Cuphead (Switch): We’re all mugs now
This is one I’ve been waiting for, for many years it turns out. Not specifically for Cuphead per se, but for a follow up to my beloved Gunstar Heroes.
This post isn’t about Gunstar Heroes, but I need to wax lyrical about it for a moment. I adore that game. Solo and in co-op, it’s a fantastic experience. And for as much as I love other classic run ‘n’ gun series like Metal Slug and Contra, neither of those series have ever scratched the itch created by Gunstar. A big part of Gunstar’s charm is in the array of weird and wacky bosses constantly thrown your way. Seven Force, the boss of the minecart stage, is one of the most iconic bosses in all of gaming.
There are two main elements that make Gunstar Heroes so successful. First there’s the controls and mechanics, which are pitch perfect.
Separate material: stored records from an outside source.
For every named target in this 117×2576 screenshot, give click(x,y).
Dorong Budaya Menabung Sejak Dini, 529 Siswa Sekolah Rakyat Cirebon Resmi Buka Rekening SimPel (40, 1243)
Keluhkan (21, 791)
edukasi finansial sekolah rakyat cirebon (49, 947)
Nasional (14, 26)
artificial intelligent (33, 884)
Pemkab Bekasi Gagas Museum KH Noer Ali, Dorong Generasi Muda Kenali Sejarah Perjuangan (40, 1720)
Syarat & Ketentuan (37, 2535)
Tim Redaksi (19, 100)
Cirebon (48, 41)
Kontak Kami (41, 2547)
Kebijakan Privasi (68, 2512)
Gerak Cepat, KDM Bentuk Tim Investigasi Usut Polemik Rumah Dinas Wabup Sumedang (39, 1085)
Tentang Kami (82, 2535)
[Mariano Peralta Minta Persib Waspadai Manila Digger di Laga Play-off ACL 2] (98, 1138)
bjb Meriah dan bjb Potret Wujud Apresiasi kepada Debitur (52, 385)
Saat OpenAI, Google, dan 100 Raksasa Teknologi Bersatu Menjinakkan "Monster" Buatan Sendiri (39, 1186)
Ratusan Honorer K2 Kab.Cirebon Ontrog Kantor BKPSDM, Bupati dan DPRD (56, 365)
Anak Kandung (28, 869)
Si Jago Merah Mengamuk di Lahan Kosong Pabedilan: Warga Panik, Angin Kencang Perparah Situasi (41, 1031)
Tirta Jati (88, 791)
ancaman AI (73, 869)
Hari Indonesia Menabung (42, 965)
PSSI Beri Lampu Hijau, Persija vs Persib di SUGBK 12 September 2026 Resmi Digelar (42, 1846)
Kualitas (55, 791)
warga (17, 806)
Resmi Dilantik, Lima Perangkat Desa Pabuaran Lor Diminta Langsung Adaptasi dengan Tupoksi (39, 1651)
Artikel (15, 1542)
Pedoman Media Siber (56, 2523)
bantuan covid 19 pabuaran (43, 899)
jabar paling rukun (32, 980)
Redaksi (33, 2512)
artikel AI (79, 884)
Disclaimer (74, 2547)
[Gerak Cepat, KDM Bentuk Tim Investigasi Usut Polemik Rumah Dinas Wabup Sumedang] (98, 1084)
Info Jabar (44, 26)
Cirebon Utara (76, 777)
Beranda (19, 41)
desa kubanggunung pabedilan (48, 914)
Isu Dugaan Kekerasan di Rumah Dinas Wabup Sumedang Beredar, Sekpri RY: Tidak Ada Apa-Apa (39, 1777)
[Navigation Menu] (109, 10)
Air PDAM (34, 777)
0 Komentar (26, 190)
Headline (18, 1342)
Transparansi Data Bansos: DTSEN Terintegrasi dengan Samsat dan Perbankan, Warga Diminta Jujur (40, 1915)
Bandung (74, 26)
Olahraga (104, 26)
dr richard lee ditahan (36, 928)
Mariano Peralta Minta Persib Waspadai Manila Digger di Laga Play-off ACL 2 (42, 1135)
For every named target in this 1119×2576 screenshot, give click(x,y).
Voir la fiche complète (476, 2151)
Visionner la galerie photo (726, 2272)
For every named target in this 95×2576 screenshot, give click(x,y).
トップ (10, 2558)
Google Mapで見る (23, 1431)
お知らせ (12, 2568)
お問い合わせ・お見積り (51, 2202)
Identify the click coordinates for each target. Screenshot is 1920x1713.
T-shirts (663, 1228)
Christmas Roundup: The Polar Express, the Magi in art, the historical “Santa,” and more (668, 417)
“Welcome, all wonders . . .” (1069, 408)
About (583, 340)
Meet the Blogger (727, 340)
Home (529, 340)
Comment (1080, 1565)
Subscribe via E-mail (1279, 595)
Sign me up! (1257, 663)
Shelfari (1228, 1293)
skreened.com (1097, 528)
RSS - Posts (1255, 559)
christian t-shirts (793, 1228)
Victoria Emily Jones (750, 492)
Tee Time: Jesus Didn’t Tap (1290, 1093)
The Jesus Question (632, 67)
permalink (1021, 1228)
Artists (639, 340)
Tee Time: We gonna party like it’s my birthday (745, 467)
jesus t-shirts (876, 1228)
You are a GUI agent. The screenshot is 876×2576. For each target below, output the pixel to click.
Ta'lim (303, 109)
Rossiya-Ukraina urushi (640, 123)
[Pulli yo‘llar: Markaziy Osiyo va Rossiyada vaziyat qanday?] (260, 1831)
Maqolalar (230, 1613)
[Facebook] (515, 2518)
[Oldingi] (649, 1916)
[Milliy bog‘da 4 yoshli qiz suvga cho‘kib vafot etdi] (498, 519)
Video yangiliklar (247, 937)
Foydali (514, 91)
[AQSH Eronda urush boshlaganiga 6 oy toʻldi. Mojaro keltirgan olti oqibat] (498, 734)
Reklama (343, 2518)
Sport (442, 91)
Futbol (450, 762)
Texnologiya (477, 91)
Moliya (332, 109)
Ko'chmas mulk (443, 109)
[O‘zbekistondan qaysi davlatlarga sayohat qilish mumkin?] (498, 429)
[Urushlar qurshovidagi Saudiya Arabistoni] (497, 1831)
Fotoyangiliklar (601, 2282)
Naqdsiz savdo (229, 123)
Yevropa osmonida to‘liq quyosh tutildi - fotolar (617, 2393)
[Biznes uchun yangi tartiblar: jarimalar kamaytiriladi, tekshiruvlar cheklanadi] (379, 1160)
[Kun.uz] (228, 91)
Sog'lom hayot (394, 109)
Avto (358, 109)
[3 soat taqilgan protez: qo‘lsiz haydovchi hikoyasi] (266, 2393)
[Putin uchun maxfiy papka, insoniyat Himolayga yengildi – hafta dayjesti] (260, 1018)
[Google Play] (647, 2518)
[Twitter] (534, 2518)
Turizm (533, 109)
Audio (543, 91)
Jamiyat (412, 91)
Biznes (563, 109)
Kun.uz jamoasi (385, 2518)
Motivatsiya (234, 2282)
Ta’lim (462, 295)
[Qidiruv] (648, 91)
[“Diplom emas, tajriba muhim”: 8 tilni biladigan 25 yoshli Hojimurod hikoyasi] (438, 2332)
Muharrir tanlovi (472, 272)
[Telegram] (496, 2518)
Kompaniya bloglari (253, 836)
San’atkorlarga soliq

The second element is more aesthetic, and to do with the sensory experience of playing, looking and hearing all at once. Gunstar Heroes, more than Contra, has a theatrical quality I enjoy. When one of the many bosses shows up, text announces their name and various attacks. There is the famous board game stage, where you roll die to cross the board and reach the end boss. The final level has all the villains watching you on a wall screen, so you see them coming one after another to cause trouble one last time.
What I’m getting at is Gunstar Heroes is charming as hell. And it plays like hell too.
These same traits are readily found in Cuphead, a game made up mostly of wacky boss fights. It’s easy to wax lyrical about Cuphead’s aesthetic properties but first I really have to emphasise that this game is mechanically completely sound. Strip away all the prettiness and there’s an excellent action game core that matches Contra, Metal Slug or indeed my beloved Gunstar Heroes. Hit detection, controls, shooting, it’s all spot on. Given the (deserved) rapturous applause around this game’s presentation, singling out its mechanics for praise is probably the biggest compliment I can give Cuphead.
Now about that presentation. I’ve never before played a pure action game that is so eminently inviting, so watchable by all. This is game that lives and breathes charm. It’s a conversation starter, a game that will draw in non-gamers to gawk. It helps of course that the game design is so utterly simple and accessible. All boss fights, David vs Goliath style, is not a concept that requires explanation. The attention to detail in the visuals and sound throughout is unreal, and the imagination with which the characters are animated is a joy to behold. On the rare occasions a boss goes down after just a handful of tries I’m disappointed as I want to savour their designs for longer.
The images speak for themselves really so I won’t dwell on the obvious. By way of a conclusion, I will simply say: Cuphead perfectly marries new and old on every front. For starters its an absolute audiovisual delight, and a monumental HD tribute to classic animation and big band music of the 1930s. At the same time, Cuphead fully captures the classic gameplay of Gunstar Heroes or Contra in a simple overworld structure, as opposed to arcade-style credits.
The commercial and critical success Cuphead has found is exciting to me, to say the least. When I bought Cuphead on the Switch eShop just a few days ago, it was number one on the ‘All Games’ charts. Number one – above Smash Bros, Pokemon, New Super Mario Bros, Minecraft, Final Fantasy VII and the well over one thousand other titles on the eShop. And this is a challenging 2D run ‘n’ gun game – a genre that had its heyday in the late 80s and early 90s! The most recently released run ‘n’ gun games I played were Contra: Shattered Soldier and Alien Hominid on the PS2 for god’s sake!
Here’s hoping Cuphead’s widespread commercial and critical acclaim is the first of many successful revitalisations of this long dormant genre. In fact, I’m willing to bet on it…
I have not played this game, but have always thought the concept seems very interesting. I have heard that the gameplay is enjoyable, the presentation aesthetically pleasing and the bosses are innovative. I have also read a lot of positive reviews about the game, so it seems very popular. I wonder if part of the idea of this game was to use an old-fashioned visual style (1930’s animation and music) with an out-of-favour gameplay mechanic (run-and-gun). I can understand the enjoyment in appreciating well-designed computer games, I will usually take some time to fully look at some intricately designed environments while playing some computer games (such as games from the Legend of Zelda series).
Do you hope this game will lead to a fashion of run-and-gun games? What was a highlight of this game? How does this game compare to older run-and-gun games?